## Document text
╭──

In computer science, automatic programming is a type of computer programming in which some mechanism generates a computer program,[circular definition] to allow human programmers to write the code at a higher abstraction level.

There has been little agreement on the precise definition of automatic programming, mostly because its meaning has changed over time. David Parnas, tracing the history of "automatic programming" in published research, noted that in the 1940s it described automation of the manual process of punching paper tape. Later it referred to translation of high-level programming languages like Fortran and ALGOL. One of the earliest programs identifiable as a compiler is named Autocode. Parnas concluded that "automatic programming has always been a euphemism for programming in a higher-level language than was then available to the programmer."

Program synthesis is one type of automatic programming where a procedure is created from scratch, based on mathematical requirements.

Origin

Mildred Koss, an early UNIVAC programmer, explains: "Writing machine code involved several tedious steps—breaking down a process into discrete instructions, assigning specific memory locations to all the commands, and managing the I/O buffers. After following these steps to implement mathematical routines, a sub-routine library, and sorting programs, our task was to look at the larger programming process. We needed to understand how we might reuse tested code and have the machine help in programming. As we programmed, we examined the process and tried to think of ways to abstract these steps to incorporate them into higher-level language. This led to the development of interpreters, assemblers, compilers, and generators—programs designed to operate on or produce other programs, that is, automatic programming."

Generative programming

Generative programming and the related term metaprogramming are concepts whereby programs can be written "to manufacture software components in an automated way" just as automation has improved "production of traditional commodities such as garments, automobiles, chemicals, and electronics."

The goal is to improve programmer productivity. It is often related to code-reuse topics such as component-based software engineering.

Source-code generation

Source code generation is the process of generating source code based on a description of the problem or an ontological model such as a template and is accomplished with a programming tool such as a template processor or an integrated development environment (IDE). These tools allow generating source code via any of various means.

Modern programming languages are well supported by tools like Json4Swift (Swift) and Json2Kotlin (Kotlin).

╰──

## Provided material
╭──

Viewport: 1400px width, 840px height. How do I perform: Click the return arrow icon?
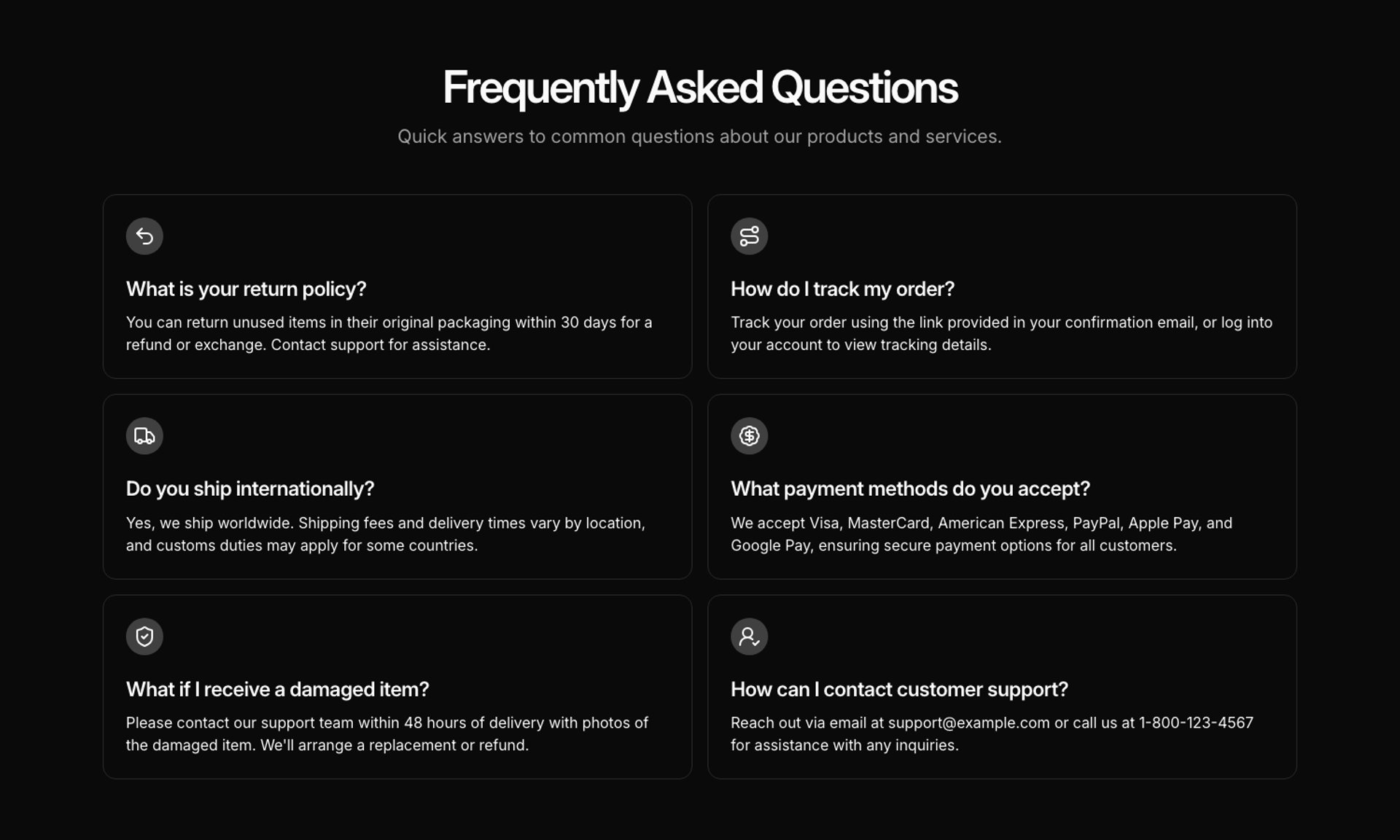click(x=144, y=236)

╰──

## Problems to work on
1. From the article on automatic programming, copy out word for word the part that begins with the words containing "The goal is" and ends with "of various means.".
2. Continue the article on automatic programming from its last sentence.

## Answers to this exercise
1.
The goal is to improve programmer productivity. It is often related to code-reuse topics such as component-based software engineering.

Source-code generation

Source code generation is the process of generating source code based on a description of the problem or an ontological model such as a template and is accomplished with a programming tool such as a template processor or an integrated development environment (IDE). These tools allow generating source code via any of various means.

2.
Programs that could generate COBOL code include:

These application generators supported COBOL inserts and overrides.

A macro processor, such as the C preprocessor, which replaces patterns in source code according to relatively simple rules, is a simple form of source-code generator. Source-to-source code generation tools also exist.

Large language models such as ChatGPT are capable of generating a program's source code from a description of the program given in a natural language.

Many relational database management systems (RDBMS) provide a function that will export the content of the database as SQL data definition queries, which may then be executed to re-import the tables and their data, or migrate them to another RDBMS.

Some languages use annotations to generate source code and inject it. For example, this is done in Java and Kotlin using annotations, for example the Project Lombok library which runs at compile time with an annotation processor. There has been a C++ proposal to add token sequence injection using compile-time reflective programming (reflection).

Low-code applications

A low-code development platform (LCDP) is software that provides an environment programmers use to create application software through graphical user interfaces and configuration instead of traditional computer programming.

Vibe coding

Vibe coding is a software development practice assisted by artificial intelligence (AI) where the software developer describes a project or task in a prompt to a large language model (LLM) which generates source code automatically. Vibe coding may involve accepting AI-generated code without thorough review of the output, instead relying on results and follow-up prompts to guide changes.

The term was coined in February 2025 by computer scientist Andrej Karpathy, a co-founder of OpenAI and former AI leader at Tesla. Merriam-Webster listed the term in March 2025 as a "slang & trending" expression. It was named the Collins English Dictionary Word of the Year for 2025.

Advocates of vibe coding say that it allows even amateur programmers to produce software without the extensive training and skills required for software engineering. Critics point out a lack of accountability, maintainability, and an increased risk of introducing security vulnerabilities in the resulting software.